- [WORK TASK]
Looking through the data, please report how many lines contain the string "computer", giving nothing but the number.
^^^^^^^^
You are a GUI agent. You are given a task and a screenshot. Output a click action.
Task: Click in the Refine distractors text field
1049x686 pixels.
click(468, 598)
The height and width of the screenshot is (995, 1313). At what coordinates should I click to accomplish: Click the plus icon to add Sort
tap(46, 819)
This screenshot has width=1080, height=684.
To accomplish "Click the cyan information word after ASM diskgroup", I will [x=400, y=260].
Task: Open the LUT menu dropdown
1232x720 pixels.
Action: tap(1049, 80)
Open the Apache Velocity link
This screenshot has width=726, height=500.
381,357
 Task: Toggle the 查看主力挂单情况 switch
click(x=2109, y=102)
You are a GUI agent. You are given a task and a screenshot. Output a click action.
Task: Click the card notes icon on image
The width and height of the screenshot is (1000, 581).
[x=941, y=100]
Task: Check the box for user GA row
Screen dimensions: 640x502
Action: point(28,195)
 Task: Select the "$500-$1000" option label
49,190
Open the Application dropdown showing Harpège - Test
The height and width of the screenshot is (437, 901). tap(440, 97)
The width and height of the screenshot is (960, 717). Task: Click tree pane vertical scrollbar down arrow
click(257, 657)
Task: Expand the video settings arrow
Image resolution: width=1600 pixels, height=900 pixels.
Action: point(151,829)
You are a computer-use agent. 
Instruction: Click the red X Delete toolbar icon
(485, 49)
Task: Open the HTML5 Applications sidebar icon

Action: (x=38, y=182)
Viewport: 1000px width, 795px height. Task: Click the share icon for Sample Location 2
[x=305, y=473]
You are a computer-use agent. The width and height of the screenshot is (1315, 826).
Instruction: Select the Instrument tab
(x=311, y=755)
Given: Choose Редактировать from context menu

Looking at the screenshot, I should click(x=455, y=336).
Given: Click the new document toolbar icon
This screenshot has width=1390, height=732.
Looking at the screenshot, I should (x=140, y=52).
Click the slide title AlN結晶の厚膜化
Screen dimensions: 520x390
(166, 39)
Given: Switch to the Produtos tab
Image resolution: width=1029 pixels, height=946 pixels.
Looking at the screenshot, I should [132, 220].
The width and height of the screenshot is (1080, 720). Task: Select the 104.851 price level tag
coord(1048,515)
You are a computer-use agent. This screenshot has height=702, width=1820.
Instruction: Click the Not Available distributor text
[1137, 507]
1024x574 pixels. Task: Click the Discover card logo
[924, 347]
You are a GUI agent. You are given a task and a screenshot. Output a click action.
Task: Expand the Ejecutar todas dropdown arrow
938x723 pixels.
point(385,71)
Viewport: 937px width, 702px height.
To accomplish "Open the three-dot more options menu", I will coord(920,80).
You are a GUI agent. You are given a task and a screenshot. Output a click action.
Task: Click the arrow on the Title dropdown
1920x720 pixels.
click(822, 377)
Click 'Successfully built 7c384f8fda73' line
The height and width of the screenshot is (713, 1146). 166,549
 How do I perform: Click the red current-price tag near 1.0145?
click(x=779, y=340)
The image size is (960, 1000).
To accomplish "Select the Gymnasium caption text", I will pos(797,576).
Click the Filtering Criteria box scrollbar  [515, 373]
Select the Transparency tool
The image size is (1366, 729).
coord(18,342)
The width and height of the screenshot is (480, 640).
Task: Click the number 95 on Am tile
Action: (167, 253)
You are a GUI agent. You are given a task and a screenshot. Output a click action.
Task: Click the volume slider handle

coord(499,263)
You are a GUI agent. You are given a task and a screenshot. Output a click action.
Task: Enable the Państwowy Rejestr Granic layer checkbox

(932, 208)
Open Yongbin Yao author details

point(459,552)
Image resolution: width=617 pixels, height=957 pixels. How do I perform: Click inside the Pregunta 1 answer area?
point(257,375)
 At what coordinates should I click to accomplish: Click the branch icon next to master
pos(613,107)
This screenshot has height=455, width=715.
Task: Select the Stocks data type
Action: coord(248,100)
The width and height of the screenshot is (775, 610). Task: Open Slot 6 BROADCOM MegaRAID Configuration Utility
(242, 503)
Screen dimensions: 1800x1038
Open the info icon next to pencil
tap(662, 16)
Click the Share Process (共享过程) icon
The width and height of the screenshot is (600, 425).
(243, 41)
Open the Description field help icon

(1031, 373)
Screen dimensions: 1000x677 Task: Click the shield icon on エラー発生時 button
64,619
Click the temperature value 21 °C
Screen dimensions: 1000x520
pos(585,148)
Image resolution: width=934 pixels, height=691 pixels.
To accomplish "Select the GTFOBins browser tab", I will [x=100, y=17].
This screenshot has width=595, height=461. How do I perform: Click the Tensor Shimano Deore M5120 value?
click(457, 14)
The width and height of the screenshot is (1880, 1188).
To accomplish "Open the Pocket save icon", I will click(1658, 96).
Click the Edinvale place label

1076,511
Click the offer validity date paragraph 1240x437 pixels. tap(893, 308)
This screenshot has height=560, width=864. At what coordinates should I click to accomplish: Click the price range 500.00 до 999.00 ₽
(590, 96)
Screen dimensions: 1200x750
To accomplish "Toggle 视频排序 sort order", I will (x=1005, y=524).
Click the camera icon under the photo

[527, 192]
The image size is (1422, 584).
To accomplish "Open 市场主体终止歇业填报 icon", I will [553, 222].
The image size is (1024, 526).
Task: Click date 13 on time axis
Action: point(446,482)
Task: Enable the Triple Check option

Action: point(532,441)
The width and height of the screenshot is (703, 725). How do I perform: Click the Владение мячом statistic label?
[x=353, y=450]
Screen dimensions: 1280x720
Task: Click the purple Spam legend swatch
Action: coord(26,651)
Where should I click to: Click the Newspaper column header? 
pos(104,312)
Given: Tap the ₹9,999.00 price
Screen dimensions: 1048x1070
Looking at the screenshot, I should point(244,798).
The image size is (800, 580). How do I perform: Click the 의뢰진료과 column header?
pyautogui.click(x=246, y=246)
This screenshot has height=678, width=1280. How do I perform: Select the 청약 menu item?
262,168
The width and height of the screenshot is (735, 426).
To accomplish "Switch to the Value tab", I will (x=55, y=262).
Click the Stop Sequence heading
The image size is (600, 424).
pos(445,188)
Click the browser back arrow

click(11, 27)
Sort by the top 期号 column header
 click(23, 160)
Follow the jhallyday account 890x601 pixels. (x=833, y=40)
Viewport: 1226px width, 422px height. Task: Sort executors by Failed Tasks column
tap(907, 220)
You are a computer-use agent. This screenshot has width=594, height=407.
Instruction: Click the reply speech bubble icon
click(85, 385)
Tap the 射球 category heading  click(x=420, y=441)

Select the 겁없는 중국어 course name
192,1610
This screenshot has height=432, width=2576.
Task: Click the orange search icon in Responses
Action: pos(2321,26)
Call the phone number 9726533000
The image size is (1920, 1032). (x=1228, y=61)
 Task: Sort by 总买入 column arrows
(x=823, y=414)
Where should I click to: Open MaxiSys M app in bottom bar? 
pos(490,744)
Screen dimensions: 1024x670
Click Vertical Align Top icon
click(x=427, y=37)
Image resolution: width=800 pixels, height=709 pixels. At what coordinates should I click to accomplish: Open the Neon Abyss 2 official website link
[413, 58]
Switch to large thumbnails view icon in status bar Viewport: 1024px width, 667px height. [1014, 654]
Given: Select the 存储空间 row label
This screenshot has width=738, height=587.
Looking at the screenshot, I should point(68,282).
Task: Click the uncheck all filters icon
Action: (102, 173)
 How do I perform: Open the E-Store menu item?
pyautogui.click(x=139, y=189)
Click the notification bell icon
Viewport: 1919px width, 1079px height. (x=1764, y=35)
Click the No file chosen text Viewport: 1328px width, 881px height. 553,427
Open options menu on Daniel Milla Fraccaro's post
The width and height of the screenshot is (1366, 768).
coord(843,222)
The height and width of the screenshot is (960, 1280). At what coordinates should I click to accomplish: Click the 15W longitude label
^^^^^^^^
- [ANSWER BOX]
4